The soil-plant-insect interface is a key place to test the interactive effects of nutrient availability and herbivory. Soil nutrient amendment can indirectly alter invertebrate communities by changing plant tissue quality and quantity. The stoichiometric mismatch between plants and herbivores can constrain invertebrate herbivore growth and feeding rates. Invertebrate herbivores may control their own level of resource limitation by altering their feeding strategies between areas with high and low quality food, feeding selectively on high quality plant in areas with high resource availability, but switching to compensatory feeding (consuming higher quantities of low quality food) in areas with low resource availability.
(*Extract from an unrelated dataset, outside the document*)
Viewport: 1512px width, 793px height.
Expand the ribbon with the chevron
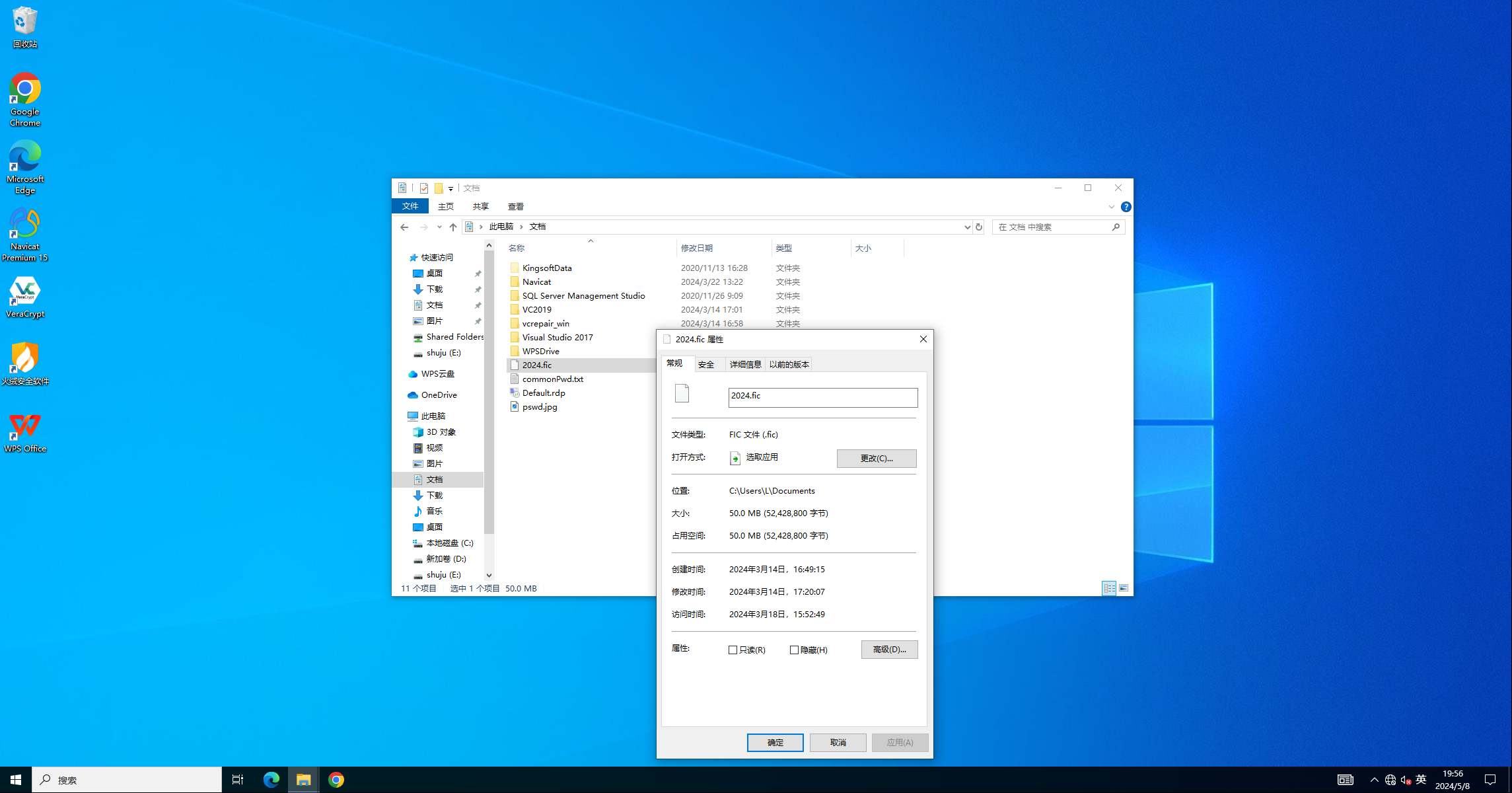point(1112,207)
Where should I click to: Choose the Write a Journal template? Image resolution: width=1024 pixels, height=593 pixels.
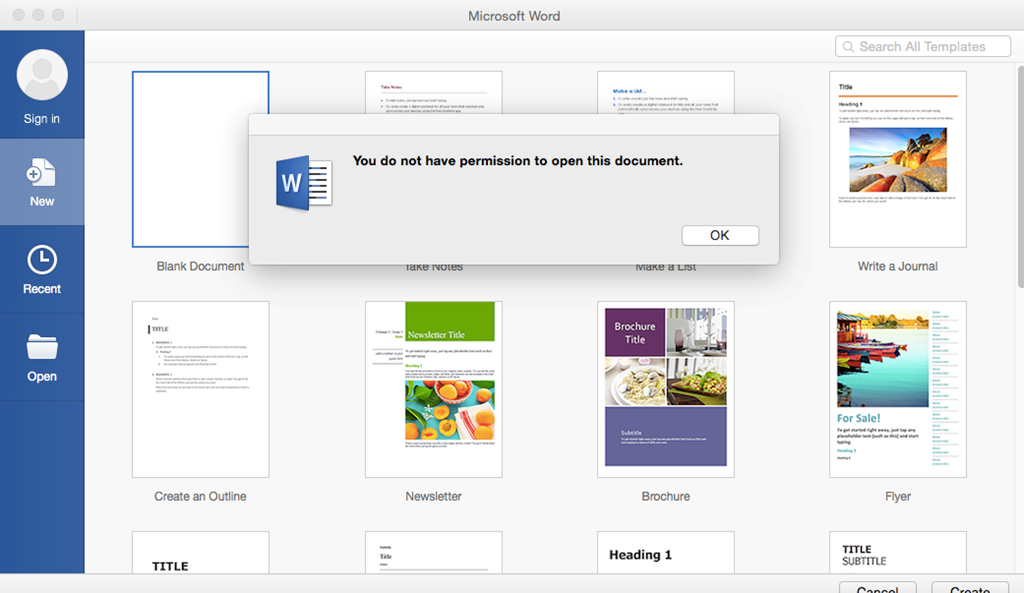click(x=897, y=159)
Here we examined whether (1) invertebrate abundance and community structure is affected by soil nutrient additions and (2) whether invertebrate feeding strategies (compensatory vs. selective) switch with soil nutrient additions. Invertebrate communities were characterized within a long-term chronic nutrient (N and P) addition experiment at three sites spanning the broad precipitation gradient of the US Central Great Plains. Additionally, damage by chewing herbivores was recorded for fourteen plant species to assess herbivore feeding rates.

Results/Conclusions

Overall, the invertebrate community varied across the precipitation gradient, with greater abundances of herbivores (e.g., leaf hoppers, aphids, grasshoppers, and thrips) and parasitoids (e.g., eulophid wasps) at the shortgrass steppe (SGS) site than the mixed-grass (MIX) and tallgrass prairie (TGP) sites. Nutrient additions, indirectly increased invertebrate herbivore, parasitoid, and predator abundances by increasing ANPP and decreasing plant C:N. Nutrient additions also impacted herbivore nutrient limitation. At MIX and TGP, the decrease in leaf tissue C:N with N addition resulted in an increase in chewing herbivore abundance, but no change in leaf tissue removed. As a result, herbivores at these sites fed more selectively (lower per capita rate of herbivory) with N additions. In contrast, N additions did not affect the number of chewing herbivores at SGS, but did increase leaf tissue removal. Thus, at SGS per capita rates of herbivory increased with N additions, indicating that chewing herbivores were feeding in a compensatory manner. This may be because herbivores are limited by another resource in this system, where plant C:N is naturally low. Ultimately, invertebrate resource limitation appears to vary across the broad precipitation gradient of the US Central Great Plains, thus altering invertebrate herbivore responses to chronic nutrient additions.